Health care system in Kazakhstan
Since becoming independent, Kazakhstan has undertaken major efforts in reforming its post-Soviet health system. Two comprehensive reform programmes were developed in the 2000s: the National Programme for Health Care Reform and Development 2005-2010 and the State Health Care Development Programme for 2011-2015 Salamatty Kazakhstan. Changes in health service provision included a reduction of the hospital sector and an increased emphasis on primary health care. However, inpatient facilities continue to consume the bulk of health financing. Partly resulting from changing perspectives on decentralization, levels of pooling kept changing. After a spell of devolving health financing to the rayon level in 2000-2003, beginning in 2004 a new health financing system was set up that included pooling of funds at the oblast level, establishing the oblast health department as the single-payer of health services. Since 2010, resources for hospital services under the State Guaranteed Benefits Package have been pooled at the national level within the framework of implementing the Concept on the Unified National Health Care System. Kazakhstan has also embarked on promoting evidence-based medicine and developing and introducing new clinical practice guidelines, as well as facility-level quality improvements. However, key aspects of health system performance are still in dire need of improvement. One of the key challenges is regional inequities in health financing, health care utilization and health outcomes, although some improvements have been achieved in recent years. Despite recent investments and reforms, however, population health has not yet improved substantially.
In Kazakhstan, ownership of the health care system is mainly in public hands.
The public hospitals share of total hospital capacity has remained relatively stable (about 70%) for decades. There are also privately owned for-profit hospitals as well as government hospitals in some locations, mainly owned by county and city governments.

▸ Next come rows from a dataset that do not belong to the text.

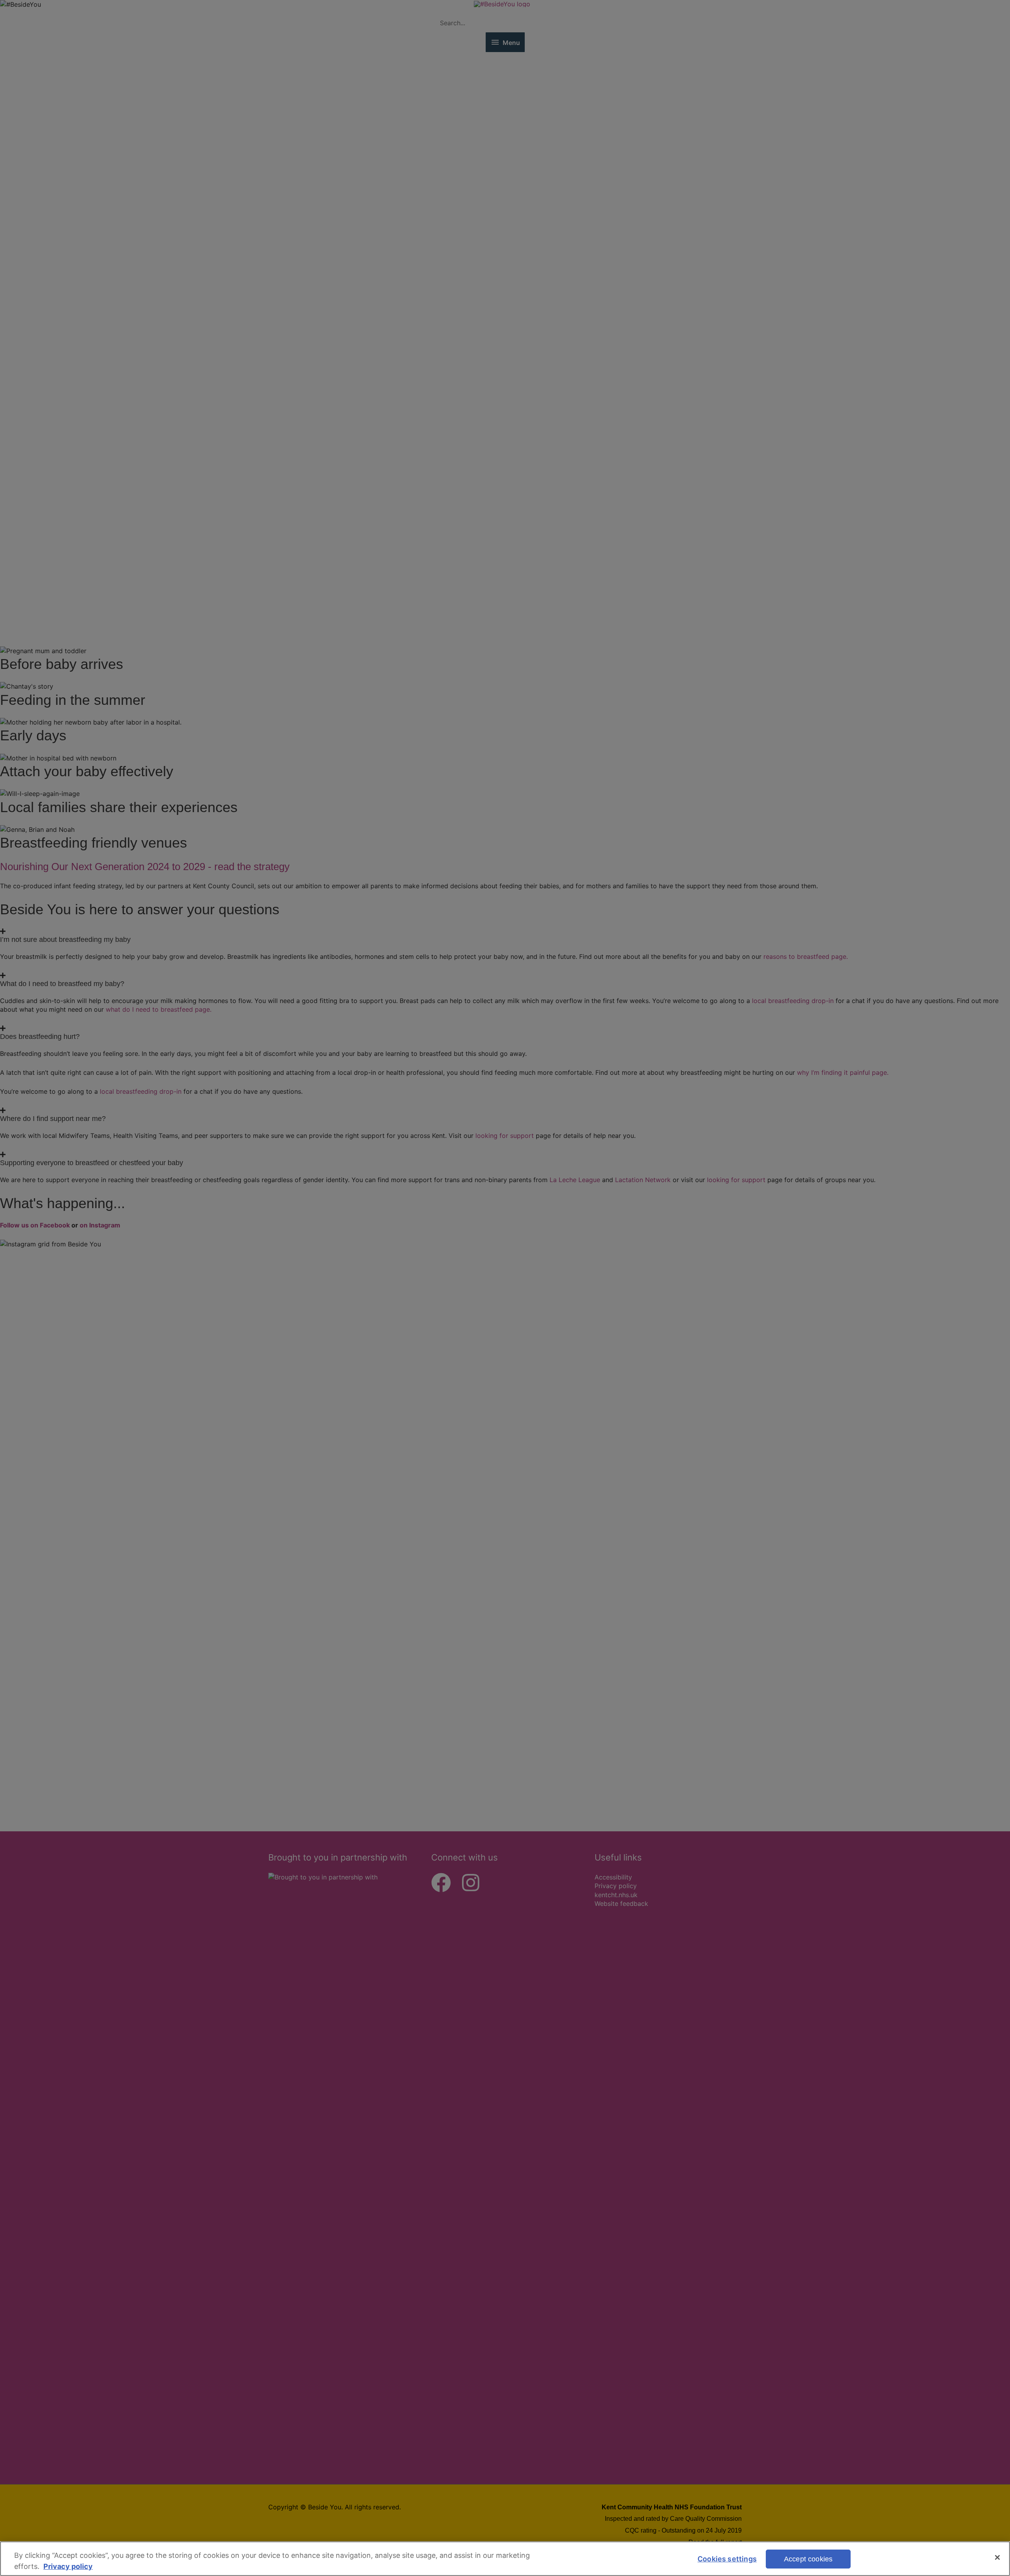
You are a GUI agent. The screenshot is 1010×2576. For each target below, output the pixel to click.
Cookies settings (727, 2559)
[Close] (997, 2557)
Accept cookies (808, 2559)
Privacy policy (68, 2566)
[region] (505, 2558)
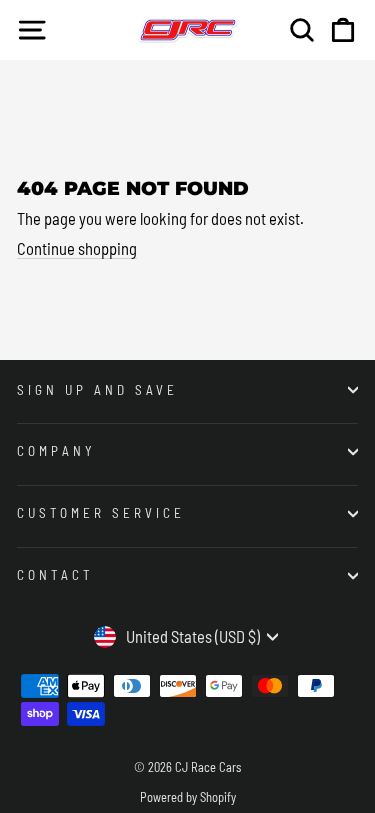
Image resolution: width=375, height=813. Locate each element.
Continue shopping (77, 248)
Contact (55, 575)
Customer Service (101, 513)
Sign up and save (97, 390)
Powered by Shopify (188, 797)
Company (56, 451)
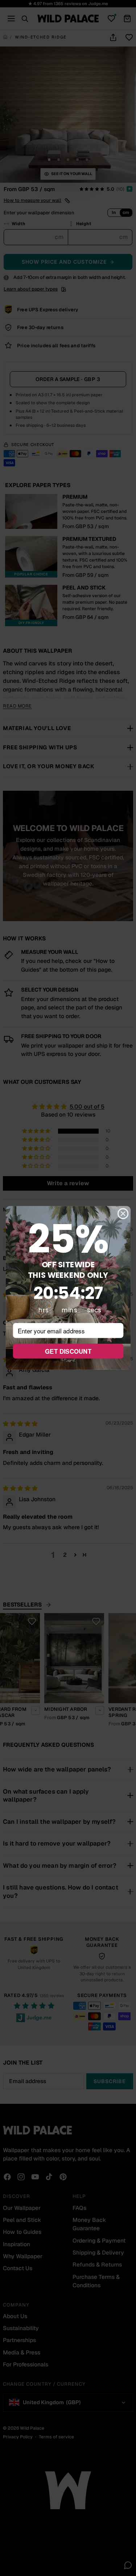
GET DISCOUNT (68, 1351)
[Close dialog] (123, 1214)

There is a nationwide system of government-owned medical facilities open to the general public. The national Department of Defense operates field hospitals as well as permanent hospitals (the Military Health System), to provide military-funded care to active military personnel.
Hospitals provide some outpatient care in their emergency rooms and specialty clinics, but primarily exist to provide inpatient care. Hospital emergency departmentsand urgent care centers are sources of sporadic problem-focused care. Hospice services for the terminally ill who are expected to live six months or less are most commonly subsidized by charities and government. Prenatal, family planning care is government-funded obstetric and gynecologic specialty and provided in primary care facilities, and are usually staffed by nurse practitioners (midwives).
A big share of medical health care is delivered through a vast network of primary care facilities called ambulatories and policlinics.